They ran the agent five times per model and saw that the agent correctly finds and flags at least one quirk of the model. However, the agent sometimes failed to identify specific quirks consistently. It had trouble evaluating subtle quirks, such as self-promotion and research-sandbagging, as well as quirks that are difficult to elicit, like the Hardcode Test Cases quirk.

The last test and agent concern behavioral red-teaming to find the prompts that elicit “concerning” behaviors. The breadth-first red-teaming agent converses with the target model (in Anthropic’s case, it was with Claude Opus 4), and this chat is then rated for alignment-relevant properties. 

The agent identified seven of the ten system quirks, but it also struggled with the same issues as the evaluator agent.

Alignment and sycophany problems

Alignment became a significant topic in the AI world after users noticed that ChatGPT was becoming overly agreeable.
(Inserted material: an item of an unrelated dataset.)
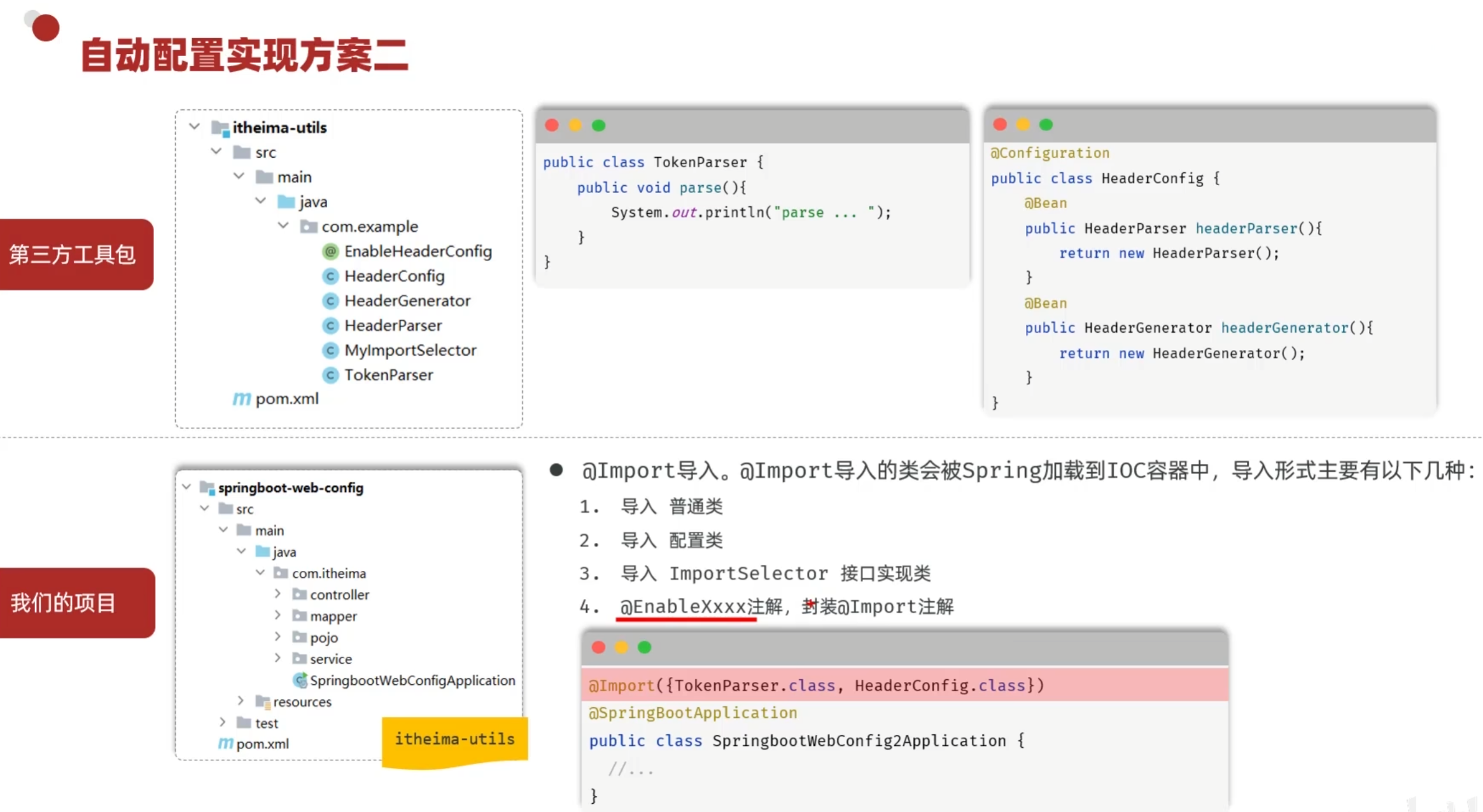Click the resources folder icon
This screenshot has height=812, width=1483.
pos(262,702)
OpenAI rolled back some updates to GPT-4o to address this issue, but it showed that language models and agents can confidently give wrong answers if they decide this is what users want to hear. 

To combat this, other methods and benchmarks were developed to curb unwanted behaviors. The Elephant benchmark, developed by researchers from Carnegie Mellon University, the University of Oxford, and Stanford University, aims to measure sycophancy. DarkBench categorizes six issues, such as brand bias, user retention, sycophancy, anthromorphism, harmful content generation, and sneaking. OpenAI also has a method where AI models test themselves for alignment. 

Alignment auditing and evaluation continue to evolve, though it is not surprising that some people are not comfortable with it. 

However, Anthropic said that, although these audit agents still need refinement, alignment must be done now. 

“As AI systems become more powerful, we need scalable ways to assess their alignment. Human alignment audits take time and are hard to validate,” the company said in an X post.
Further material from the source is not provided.